((

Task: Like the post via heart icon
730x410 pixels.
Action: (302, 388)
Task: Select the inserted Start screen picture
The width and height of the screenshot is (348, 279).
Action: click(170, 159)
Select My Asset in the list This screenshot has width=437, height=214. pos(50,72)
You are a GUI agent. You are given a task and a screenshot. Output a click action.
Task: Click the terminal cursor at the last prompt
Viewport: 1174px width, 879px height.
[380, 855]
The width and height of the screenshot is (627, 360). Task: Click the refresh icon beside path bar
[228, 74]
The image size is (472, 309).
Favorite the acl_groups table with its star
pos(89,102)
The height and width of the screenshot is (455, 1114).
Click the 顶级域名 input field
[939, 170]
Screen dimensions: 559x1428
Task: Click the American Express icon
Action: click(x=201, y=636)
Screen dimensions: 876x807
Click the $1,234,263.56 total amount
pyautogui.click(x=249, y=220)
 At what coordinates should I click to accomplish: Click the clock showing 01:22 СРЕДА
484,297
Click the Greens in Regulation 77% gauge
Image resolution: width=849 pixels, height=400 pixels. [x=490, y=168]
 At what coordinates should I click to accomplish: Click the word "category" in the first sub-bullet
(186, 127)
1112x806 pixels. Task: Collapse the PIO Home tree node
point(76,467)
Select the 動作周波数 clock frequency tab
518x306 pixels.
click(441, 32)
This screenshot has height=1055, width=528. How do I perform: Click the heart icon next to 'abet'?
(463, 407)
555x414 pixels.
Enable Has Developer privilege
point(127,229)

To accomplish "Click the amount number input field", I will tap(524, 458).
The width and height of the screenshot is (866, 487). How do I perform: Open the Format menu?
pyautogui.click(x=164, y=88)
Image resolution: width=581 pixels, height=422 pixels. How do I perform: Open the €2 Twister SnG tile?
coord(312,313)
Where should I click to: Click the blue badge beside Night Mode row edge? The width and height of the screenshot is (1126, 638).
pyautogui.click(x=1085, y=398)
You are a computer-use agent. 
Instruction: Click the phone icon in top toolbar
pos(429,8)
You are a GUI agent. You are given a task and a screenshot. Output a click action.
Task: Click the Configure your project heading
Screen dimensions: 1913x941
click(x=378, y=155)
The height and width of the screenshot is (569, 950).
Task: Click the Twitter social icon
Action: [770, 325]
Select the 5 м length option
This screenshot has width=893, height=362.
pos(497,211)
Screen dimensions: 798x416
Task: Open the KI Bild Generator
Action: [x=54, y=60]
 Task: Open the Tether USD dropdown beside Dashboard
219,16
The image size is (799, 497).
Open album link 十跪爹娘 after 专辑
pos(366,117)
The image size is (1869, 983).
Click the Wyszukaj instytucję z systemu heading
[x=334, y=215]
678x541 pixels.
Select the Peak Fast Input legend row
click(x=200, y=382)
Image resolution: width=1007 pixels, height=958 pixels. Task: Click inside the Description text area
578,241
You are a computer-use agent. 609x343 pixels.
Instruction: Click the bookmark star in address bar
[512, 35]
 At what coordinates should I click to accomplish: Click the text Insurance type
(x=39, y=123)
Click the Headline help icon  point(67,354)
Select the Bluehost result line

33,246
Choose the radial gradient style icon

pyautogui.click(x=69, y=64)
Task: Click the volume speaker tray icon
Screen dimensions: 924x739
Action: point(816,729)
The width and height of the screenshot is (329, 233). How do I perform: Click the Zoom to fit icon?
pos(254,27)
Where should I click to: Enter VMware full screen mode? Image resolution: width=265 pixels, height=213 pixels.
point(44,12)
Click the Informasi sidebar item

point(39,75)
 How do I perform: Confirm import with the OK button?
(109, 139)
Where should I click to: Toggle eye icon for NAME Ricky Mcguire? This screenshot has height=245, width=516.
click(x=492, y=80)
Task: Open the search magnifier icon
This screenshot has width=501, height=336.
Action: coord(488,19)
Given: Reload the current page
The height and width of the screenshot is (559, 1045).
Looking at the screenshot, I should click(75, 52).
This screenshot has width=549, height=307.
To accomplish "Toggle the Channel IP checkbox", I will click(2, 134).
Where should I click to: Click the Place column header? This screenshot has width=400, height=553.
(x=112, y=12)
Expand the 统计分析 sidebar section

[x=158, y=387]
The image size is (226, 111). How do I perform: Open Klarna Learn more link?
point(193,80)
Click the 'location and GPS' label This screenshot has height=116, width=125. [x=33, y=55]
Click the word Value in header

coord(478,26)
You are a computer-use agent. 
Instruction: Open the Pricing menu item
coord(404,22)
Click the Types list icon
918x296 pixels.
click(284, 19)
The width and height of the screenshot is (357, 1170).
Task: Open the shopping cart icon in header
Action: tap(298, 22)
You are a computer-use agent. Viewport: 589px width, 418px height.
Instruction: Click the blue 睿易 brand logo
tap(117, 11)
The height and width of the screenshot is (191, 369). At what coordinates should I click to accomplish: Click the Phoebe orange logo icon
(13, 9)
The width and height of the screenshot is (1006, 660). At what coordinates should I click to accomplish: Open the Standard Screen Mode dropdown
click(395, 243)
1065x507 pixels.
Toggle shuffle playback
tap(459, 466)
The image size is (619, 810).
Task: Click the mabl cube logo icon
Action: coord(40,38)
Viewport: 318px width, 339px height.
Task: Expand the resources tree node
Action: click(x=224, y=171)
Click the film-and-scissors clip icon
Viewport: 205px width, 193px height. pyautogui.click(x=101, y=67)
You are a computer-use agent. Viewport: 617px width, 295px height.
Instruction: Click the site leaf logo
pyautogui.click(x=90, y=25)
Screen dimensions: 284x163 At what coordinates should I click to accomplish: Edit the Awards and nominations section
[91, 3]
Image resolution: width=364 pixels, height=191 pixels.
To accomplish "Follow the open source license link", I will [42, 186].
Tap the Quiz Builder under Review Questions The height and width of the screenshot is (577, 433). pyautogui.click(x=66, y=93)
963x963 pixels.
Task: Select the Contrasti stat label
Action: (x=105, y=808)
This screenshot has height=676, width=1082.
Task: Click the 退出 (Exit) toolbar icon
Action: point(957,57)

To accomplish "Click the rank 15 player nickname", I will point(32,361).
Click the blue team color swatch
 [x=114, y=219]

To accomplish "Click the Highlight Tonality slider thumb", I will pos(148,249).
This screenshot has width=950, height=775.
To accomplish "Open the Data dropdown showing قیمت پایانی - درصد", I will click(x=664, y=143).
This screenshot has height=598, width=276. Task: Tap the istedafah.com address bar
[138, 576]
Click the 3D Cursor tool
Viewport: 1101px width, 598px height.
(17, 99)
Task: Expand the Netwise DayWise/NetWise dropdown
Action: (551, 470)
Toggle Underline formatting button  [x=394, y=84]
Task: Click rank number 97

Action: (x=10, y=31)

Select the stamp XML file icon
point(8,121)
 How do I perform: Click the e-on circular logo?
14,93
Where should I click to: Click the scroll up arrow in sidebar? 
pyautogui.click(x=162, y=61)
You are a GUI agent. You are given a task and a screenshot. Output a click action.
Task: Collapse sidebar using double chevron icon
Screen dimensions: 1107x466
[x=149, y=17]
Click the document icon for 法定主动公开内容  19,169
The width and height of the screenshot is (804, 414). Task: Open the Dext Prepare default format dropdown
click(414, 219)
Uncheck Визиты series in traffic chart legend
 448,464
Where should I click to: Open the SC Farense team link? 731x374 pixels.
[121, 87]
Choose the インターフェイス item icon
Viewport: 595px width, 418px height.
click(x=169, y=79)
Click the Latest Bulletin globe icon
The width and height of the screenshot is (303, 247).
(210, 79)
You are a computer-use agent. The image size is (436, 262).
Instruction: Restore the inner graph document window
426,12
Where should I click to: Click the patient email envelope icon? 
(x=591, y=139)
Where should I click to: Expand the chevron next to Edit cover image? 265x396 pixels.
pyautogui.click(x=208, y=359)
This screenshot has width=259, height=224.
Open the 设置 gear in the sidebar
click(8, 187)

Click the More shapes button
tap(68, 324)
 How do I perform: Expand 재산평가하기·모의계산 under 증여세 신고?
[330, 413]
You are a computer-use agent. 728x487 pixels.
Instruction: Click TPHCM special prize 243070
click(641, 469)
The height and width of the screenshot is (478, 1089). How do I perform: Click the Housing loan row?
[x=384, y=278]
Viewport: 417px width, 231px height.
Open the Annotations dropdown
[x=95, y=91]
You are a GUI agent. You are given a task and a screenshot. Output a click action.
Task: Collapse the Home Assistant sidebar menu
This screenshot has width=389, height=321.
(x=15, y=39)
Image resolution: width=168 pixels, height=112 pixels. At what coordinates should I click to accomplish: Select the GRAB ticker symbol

))

**EXERCISE**
Go through the records above and return each line in which the word "computer" occurs.

**RESULT BELOW**
You are a computer-use agent. 
You are a computer-use agent. 609x343 pixels.
You are a computer-use agent. 
You are a computer-use agent. Viewport: 589px width, 418px height.
You are a computer-use agent. Viewport: 617px width, 295px height.
You are a computer-use agent. The image size is (436, 262).
You are a computer-use agent. 728x487 pixels.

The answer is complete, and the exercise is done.